ACTIVITY>
What is needed is an exact copy of all the records.

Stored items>

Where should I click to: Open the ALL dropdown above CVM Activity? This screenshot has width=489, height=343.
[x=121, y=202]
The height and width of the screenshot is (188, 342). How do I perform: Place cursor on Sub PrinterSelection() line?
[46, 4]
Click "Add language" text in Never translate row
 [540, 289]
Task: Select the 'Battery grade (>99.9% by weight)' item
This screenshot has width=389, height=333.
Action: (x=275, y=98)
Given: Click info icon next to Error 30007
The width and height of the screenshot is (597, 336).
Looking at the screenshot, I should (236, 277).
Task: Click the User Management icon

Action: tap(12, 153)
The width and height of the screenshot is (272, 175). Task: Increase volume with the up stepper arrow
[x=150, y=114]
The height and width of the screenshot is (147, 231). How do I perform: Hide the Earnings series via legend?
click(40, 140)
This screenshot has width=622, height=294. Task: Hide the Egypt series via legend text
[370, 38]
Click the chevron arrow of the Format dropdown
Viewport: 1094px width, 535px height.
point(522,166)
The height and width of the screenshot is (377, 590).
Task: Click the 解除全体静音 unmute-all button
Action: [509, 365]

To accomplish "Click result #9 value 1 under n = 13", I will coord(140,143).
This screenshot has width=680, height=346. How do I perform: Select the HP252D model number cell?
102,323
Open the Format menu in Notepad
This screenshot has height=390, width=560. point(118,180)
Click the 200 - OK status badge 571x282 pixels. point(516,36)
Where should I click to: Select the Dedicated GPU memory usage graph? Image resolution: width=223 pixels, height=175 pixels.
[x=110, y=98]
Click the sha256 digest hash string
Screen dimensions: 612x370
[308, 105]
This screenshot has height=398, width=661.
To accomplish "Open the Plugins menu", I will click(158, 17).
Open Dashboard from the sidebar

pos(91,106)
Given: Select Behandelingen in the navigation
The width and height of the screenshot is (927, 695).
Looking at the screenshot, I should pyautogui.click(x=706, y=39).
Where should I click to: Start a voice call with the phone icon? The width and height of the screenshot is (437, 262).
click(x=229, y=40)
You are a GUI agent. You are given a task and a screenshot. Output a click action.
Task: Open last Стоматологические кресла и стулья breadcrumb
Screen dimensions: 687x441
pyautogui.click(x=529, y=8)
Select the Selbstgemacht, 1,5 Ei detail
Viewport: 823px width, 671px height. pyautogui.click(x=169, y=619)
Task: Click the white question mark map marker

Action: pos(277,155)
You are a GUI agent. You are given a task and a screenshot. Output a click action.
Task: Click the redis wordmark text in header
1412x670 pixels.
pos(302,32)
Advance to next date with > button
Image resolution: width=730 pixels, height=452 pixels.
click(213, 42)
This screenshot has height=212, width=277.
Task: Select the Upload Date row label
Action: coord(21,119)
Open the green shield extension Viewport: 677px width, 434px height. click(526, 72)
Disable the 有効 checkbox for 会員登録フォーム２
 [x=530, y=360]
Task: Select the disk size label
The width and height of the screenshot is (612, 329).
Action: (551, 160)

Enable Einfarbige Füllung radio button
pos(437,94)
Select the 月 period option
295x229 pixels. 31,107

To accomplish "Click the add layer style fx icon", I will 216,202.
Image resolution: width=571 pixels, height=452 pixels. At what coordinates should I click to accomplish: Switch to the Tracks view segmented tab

SOLUTION>
Where should I click to: Open the ALL dropdown above CVM Activity? This screenshot has width=489, height=343.
[x=121, y=202]
The height and width of the screenshot is (188, 342). How do I perform: Place cursor on Sub PrinterSelection() line?
[46, 4]
Click "Add language" text in Never translate row
 [540, 289]
Task: Select the 'Battery grade (>99.9% by weight)' item
This screenshot has width=389, height=333.
Action: (x=275, y=98)
Given: Click info icon next to Error 30007
The width and height of the screenshot is (597, 336).
Looking at the screenshot, I should (236, 277).
Task: Click the User Management icon

Action: tap(12, 153)
The width and height of the screenshot is (272, 175). Task: Increase volume with the up stepper arrow
[x=150, y=114]
The height and width of the screenshot is (147, 231). How do I perform: Hide the Earnings series via legend?
click(40, 140)
This screenshot has width=622, height=294. Task: Hide the Egypt series via legend text
[370, 38]
Click the chevron arrow of the Format dropdown
Viewport: 1094px width, 535px height.
point(522,166)
The height and width of the screenshot is (377, 590).
Task: Click the 解除全体静音 unmute-all button
Action: [509, 365]

To accomplish "Click result #9 value 1 under n = 13", I will coord(140,143).
This screenshot has width=680, height=346. How do I perform: Select the HP252D model number cell?
102,323
Open the Format menu in Notepad
This screenshot has height=390, width=560. point(118,180)
Click the 200 - OK status badge 571x282 pixels. point(516,36)
Where should I click to: Select the Dedicated GPU memory usage graph? Image resolution: width=223 pixels, height=175 pixels.
[x=110, y=98]
Click the sha256 digest hash string
Screen dimensions: 612x370
[308, 105]
This screenshot has height=398, width=661.
To accomplish "Open the Plugins menu", I will click(158, 17).
Open Dashboard from the sidebar

pos(91,106)
Given: Select Behandelingen in the navigation
The width and height of the screenshot is (927, 695).
Looking at the screenshot, I should pyautogui.click(x=706, y=39).
Where should I click to: Start a voice call with the phone icon? The width and height of the screenshot is (437, 262).
click(x=229, y=40)
You are a GUI agent. You are given a task and a screenshot. Output a click action.
Task: Open last Стоматологические кресла и стулья breadcrumb
Screen dimensions: 687x441
pyautogui.click(x=529, y=8)
Select the Selbstgemacht, 1,5 Ei detail
Viewport: 823px width, 671px height. pyautogui.click(x=169, y=619)
Task: Click the white question mark map marker

Action: pos(277,155)
You are a GUI agent. You are given a task and a screenshot. Output a click action.
Task: Click the redis wordmark text in header
1412x670 pixels.
pos(302,32)
Advance to next date with > button
Image resolution: width=730 pixels, height=452 pixels.
click(213, 42)
This screenshot has height=212, width=277.
Task: Select the Upload Date row label
Action: coord(21,119)
Open the green shield extension Viewport: 677px width, 434px height. click(526, 72)
Disable the 有効 checkbox for 会員登録フォーム２
 [x=530, y=360]
Task: Select the disk size label
The width and height of the screenshot is (612, 329).
Action: (551, 160)

Enable Einfarbige Füllung radio button
pos(437,94)
Select the 月 period option
295x229 pixels. 31,107

To accomplish "Click the add layer style fx icon", I will 216,202.
Image resolution: width=571 pixels, height=452 pixels. At what coordinates should I click to accomplish: Switch to the Tracks view segmented tab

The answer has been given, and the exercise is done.